Wednesday, March 16, 2011
Opening Door To Domestic Violence
By Claudia Medina, Executive Director, Enlace Comunitario
I am writing on behalf of Enlace Comunitario, a domestic violence organization which focuses on providing services to immigrant victims and their children in central New Mexico. We are very concerned about two issues which are affecting immigrant victims of domestic violence: the proposed legislative bills to repeal or modify the current law that allows residents of New Mexico, regardless of their immigration status, to apply for a driver's license; and the Executive Order 2011-09, issued by the governor three weeks ago, which requires the State Police to inquire into the immigration status of anyone who is considered to be a "criminal suspect."
The proposals to repeal or modify our current driver's license laws would be detrimental to immigrant victims. When the law was passed in 2003, the New Mexico Coalition Against Domestic Violence and service providers supported the law because victims are more likely to report the violence when they have a positive form of identification. We can't expect that immigrant victims call the police to report the abuse or to get an order of protection if the only form of identification they have is one that clearly declares that she/he is unauthorized to be in this country or if they have no form of identification at all. In addition, law enforcement and the District Attorney's office consistently uses the MVD database to contact victims so that they can testify against the abusers.
We can already predict what impact the governor's executive order will have: We have lessons learned in Albuquerque. Last year Albuquerque Mayor Richard Berry announced a new similar program which facilitates collaboration between Immigration Customs and Enforcement, our local jails and the police in Albuquerque.

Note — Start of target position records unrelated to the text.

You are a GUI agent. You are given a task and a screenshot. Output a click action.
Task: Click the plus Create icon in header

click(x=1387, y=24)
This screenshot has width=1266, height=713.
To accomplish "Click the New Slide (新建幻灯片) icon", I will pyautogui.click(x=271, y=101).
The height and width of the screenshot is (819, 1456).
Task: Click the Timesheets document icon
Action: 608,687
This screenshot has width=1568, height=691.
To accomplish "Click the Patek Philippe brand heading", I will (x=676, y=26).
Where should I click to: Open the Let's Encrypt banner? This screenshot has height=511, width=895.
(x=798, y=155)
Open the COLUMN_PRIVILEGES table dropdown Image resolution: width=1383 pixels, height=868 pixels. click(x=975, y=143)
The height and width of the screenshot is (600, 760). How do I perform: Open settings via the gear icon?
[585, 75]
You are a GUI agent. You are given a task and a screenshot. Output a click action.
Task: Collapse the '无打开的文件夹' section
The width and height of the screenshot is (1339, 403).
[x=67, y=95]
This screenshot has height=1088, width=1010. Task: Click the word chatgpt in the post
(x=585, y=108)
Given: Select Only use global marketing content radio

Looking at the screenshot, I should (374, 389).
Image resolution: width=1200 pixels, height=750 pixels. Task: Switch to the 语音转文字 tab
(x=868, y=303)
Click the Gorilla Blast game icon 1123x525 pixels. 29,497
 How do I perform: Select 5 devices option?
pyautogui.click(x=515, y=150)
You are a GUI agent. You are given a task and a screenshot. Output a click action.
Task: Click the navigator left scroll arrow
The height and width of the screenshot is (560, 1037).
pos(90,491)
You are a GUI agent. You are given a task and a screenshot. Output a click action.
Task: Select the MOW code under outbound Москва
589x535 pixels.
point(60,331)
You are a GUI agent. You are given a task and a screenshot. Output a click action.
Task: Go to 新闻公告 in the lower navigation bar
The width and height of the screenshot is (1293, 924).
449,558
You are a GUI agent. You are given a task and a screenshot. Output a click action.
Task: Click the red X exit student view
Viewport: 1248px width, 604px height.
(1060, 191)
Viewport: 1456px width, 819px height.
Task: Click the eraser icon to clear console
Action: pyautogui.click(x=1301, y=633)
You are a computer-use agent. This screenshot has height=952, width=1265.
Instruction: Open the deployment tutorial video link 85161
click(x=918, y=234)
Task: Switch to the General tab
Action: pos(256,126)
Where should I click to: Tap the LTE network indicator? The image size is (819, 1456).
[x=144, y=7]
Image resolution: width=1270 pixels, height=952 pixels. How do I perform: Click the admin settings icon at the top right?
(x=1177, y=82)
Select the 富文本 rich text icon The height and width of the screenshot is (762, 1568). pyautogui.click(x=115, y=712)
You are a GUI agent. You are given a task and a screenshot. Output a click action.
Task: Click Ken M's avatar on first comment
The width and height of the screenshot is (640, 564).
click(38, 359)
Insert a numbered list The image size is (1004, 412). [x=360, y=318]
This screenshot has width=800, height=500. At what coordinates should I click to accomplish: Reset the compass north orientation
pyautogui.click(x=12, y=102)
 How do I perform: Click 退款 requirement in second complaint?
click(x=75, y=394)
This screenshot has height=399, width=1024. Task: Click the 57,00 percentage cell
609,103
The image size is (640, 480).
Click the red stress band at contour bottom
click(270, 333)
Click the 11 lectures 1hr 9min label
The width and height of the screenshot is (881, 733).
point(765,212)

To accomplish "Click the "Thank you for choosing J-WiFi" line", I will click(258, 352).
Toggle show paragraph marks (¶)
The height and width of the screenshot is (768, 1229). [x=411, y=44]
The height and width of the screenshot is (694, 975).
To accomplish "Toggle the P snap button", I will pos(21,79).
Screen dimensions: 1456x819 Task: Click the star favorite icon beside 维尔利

Since the mayor's program was announced, Enlace has received an alarming rate of reports from our clients regarding their fear and unwillingness to call the police during or after a domestic violence incident or to serve as witnesses in court during the criminal prosecution of the perpetrator. With the issuance of this executive order, this fear will now be increased and expanded to the entire state.
This new order undermines public safety, since immigrant victims will not have the trust that effective community policing requires. Although the governor has stated that the Executive Order doesn't apply to victims or witnesses or crime, those of us who work with victims know that community policing is about the perception that a victim has of the police. This executive order and proposed changes in the driver's licenses are eroding that perception and trust.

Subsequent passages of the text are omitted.